Don’t believe me? Let’s play the latest Triffid Ranch game, “Spot the Horsecrippler”. Within the photo below are fourE. texensis in plain sight. Can you spot them? (I’ll even give a hint: two are directly in the center of the photo, one is up and to the right, while the last is over on the upper left.)
Okay, to be fair, we’re looking at a smaller photo, with standard Web-ready resolution. Let’s go for a much closer view. Spot any of them now?
If you didn’t spot any, congratulations. You now see why these cactus can be dangerous to humans and animals. If you did, I know a few red-tailed hawks who want to steal your eyes and use them for themselves. The problem isn’t just that horsecripplers are down low. It’s that they flatten out over the ground, and with a bit of grass and some faded flower blooms, they’re almost invisible.
As mentioned before, at two times of the year is E. texensis easily visible, and for the same reasons. The blooms are gigantic compared to the cactus’s diameter, all the better for bees and other pollinators to see. The other time is when the fruit ripens, so it catches the eye of birds and other-color-seeking herbivores. Between the color and the scent, the fruit attracts everything from lizards to mice to pigs, and the seeds (roughly the size and consistency of buckshot) either scatter as the fruit is eaten or in the diner’s feces. Either way, after the fruit is gone, the cactus goes back to complete, welcome obscurity.
This isn’t to say that all E. texensis are, and forgive the pun, wallflowers. Occasionally, one comes across mutants with attention issues, growing well above the height of their neighbors. In garden and container environments, where nutrients and water are much more available than in the wild, horsecripplers will grow much larger and rounder, but not necessarily taller. This one is definitely E. texensis, based on the spine pattern and shape, but it may be interesting to see what happens with subsequent generations over the next few centuries. (Considering how slowly horsecripplers grow, this will have to be a multigenerational effort. Most of the cactus in these photos are at least 40 to 50 years old, and many out on the ranch may be two centuries old.
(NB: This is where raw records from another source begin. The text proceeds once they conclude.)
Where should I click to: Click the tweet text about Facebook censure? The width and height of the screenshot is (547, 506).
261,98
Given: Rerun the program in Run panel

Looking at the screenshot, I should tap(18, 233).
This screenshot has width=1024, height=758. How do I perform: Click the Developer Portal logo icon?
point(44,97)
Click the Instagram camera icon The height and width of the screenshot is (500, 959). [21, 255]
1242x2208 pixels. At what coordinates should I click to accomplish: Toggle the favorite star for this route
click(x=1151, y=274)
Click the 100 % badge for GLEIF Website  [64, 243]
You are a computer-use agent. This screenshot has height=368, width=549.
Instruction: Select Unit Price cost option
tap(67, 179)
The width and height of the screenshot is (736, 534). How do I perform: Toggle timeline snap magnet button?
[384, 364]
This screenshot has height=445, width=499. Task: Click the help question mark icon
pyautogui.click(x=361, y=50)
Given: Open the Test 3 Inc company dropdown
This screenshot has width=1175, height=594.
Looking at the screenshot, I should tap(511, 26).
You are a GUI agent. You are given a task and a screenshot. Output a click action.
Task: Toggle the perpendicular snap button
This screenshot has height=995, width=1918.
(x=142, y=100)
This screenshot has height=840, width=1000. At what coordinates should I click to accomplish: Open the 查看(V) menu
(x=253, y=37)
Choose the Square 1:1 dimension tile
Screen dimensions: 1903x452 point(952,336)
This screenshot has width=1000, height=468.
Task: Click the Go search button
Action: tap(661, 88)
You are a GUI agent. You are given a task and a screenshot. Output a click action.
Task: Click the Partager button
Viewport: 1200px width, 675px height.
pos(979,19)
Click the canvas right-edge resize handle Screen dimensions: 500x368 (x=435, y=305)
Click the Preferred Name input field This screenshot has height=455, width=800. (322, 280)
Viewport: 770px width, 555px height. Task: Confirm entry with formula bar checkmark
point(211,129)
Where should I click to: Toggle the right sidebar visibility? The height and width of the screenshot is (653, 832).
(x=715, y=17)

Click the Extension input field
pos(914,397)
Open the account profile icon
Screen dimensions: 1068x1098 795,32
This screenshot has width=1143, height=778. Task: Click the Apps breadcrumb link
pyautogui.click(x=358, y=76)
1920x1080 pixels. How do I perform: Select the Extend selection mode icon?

Time for more research.)
All of this leads to speculation with, to paraphrase Joe Bob Briggs, absolutely no facts to get in the way of the story. Most smaller cactus species go for either cryptic coloration or impressive spines, and rarely do they go with both. If anything, most barrel cactus species herald their spines to encourage animals to walk and seek food elsewhere. Horsecripplers not only flatten out, but they also put down an impressive taproot to keep them anchored, and nothing alive today other than humans has the determination and the apparatus necessary to pull one out of the ground to eat it. What I wonder is if some form of the Pleistocene megafauna that used to wander this area during the last big glaciation had a taste for horsecrippler ancestors, deliberately seeking them out in grassland and pulling them up. If this was something that both had the time to dig up the cactus and had strong enough claws to scrape out the hard soil underneath, it explains why horsecripplers have such strong spines. Horses and cattle wouldn’t waste their time trying to chew on one, but what about ground sloths and glyptodonts?
Ah, now there’s an image you weren’t expecting to get from a gardening blog, were you? Naturally, this is all pure speculation based on E. texensis structure, and it can’t be proved without examples of glyptodont scat that show bits of chewed-up horsecrippler. The image, though, sticks. Texas gardeners already have enough of a problem with nine-banded armadillos digging up lawns and flowerbeds in the night in search of grubs and insects. Now just picture a vegetarian armadillo the size of a Volkswagen Beetle, galumphing into your back yard in a mad search for native cactus. Just remember: you have to sleep sometime.